(Data listing)
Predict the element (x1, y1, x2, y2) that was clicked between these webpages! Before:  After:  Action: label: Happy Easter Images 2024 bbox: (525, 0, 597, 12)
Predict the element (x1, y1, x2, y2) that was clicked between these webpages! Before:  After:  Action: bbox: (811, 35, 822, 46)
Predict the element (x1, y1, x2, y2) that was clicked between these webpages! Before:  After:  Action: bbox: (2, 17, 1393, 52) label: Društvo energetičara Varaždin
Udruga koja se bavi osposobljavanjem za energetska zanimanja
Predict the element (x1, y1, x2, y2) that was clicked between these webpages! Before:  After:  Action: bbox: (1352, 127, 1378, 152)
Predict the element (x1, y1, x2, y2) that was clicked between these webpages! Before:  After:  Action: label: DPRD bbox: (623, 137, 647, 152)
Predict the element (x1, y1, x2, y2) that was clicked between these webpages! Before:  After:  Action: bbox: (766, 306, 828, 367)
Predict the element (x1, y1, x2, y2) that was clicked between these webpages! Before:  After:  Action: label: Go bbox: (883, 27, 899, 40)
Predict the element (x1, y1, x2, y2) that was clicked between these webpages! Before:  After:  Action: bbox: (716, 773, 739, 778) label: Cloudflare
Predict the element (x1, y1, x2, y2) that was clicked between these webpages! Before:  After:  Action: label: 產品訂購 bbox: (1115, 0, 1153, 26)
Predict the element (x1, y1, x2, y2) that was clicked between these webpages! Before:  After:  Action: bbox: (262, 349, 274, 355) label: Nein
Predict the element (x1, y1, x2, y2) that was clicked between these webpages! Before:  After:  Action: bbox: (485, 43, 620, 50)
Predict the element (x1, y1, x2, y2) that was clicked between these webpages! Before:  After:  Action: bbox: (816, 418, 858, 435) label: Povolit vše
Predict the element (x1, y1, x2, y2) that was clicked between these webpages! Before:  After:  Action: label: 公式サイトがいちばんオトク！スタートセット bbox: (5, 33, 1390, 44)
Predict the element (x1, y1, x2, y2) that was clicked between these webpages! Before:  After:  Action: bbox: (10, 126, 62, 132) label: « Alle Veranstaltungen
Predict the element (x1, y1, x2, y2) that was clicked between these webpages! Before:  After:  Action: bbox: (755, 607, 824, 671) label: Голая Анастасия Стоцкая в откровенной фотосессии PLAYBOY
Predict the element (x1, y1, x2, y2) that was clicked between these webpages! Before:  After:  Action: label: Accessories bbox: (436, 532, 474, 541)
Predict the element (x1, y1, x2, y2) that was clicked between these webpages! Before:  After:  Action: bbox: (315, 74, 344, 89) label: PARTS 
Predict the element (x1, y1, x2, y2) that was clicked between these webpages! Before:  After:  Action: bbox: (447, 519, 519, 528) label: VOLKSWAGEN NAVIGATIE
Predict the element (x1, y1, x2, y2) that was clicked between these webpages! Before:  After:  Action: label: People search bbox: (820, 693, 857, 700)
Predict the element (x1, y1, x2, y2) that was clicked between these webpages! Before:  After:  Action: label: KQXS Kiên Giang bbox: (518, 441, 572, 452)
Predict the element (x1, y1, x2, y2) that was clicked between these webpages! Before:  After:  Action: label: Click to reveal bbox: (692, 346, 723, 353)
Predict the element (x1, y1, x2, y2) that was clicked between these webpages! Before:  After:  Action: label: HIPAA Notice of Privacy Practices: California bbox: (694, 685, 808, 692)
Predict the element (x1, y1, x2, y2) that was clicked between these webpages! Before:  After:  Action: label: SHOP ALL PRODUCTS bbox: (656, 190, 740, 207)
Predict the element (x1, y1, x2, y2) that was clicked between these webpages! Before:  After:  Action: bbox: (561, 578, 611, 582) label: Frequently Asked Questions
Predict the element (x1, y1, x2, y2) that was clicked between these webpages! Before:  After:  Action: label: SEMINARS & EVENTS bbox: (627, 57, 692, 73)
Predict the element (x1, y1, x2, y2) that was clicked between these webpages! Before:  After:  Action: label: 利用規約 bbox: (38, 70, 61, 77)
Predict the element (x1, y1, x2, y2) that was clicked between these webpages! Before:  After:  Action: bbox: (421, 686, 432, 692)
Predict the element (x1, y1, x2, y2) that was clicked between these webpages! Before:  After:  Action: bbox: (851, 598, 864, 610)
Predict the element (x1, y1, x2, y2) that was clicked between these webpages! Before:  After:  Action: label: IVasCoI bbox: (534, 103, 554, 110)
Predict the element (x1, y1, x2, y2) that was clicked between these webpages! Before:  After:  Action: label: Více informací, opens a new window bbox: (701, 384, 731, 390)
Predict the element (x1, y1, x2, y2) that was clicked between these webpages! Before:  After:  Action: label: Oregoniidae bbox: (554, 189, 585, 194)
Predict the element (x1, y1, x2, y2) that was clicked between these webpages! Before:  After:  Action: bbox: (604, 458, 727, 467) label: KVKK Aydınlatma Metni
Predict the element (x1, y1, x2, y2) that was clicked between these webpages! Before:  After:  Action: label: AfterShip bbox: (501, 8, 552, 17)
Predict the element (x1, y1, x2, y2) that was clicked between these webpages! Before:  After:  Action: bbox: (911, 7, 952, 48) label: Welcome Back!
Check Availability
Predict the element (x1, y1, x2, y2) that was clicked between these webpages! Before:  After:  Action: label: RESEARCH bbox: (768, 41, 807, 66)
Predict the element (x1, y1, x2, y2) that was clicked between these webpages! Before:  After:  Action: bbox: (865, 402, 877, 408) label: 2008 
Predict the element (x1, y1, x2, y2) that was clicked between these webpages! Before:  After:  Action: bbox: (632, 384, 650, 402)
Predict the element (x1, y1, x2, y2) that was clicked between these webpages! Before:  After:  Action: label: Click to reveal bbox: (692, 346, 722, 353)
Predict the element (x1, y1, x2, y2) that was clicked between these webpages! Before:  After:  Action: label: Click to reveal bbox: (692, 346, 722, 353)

Exercise objective →
From the line with "70, 61, 77)" to the line with "KVKK Aydınlatma Metni", rewrite the records, substituting "web pages" for "webpages" and leaving everything else unchanged.

Correct result →
Predict the element (x1, y1, x2, y2) that was clicked between these web pages! Before:  After:  Action: label: 利用規約 bbox: (38, 70, 61, 77)
Predict the element (x1, y1, x2, y2) that was clicked between these web pages! Before:  After:  Action: bbox: (421, 686, 432, 692)
Predict the element (x1, y1, x2, y2) that was clicked between these web pages! Before:  After:  Action: bbox: (851, 598, 864, 610)
Predict the element (x1, y1, x2, y2) that was clicked between these web pages! Before:  After:  Action: label: IVasCoI bbox: (534, 103, 554, 110)
Predict the element (x1, y1, x2, y2) that was clicked between these web pages! Before:  After:  Action: label: Více informací, opens a new window bbox: (701, 384, 731, 390)
Predict the element (x1, y1, x2, y2) that was clicked between these web pages! Before:  After:  Action: label: Oregoniidae bbox: (554, 189, 585, 194)
Predict the element (x1, y1, x2, y2) that was clicked between these web pages! Before:  After:  Action: bbox: (604, 458, 727, 467) label: KVKK Aydınlatma Metni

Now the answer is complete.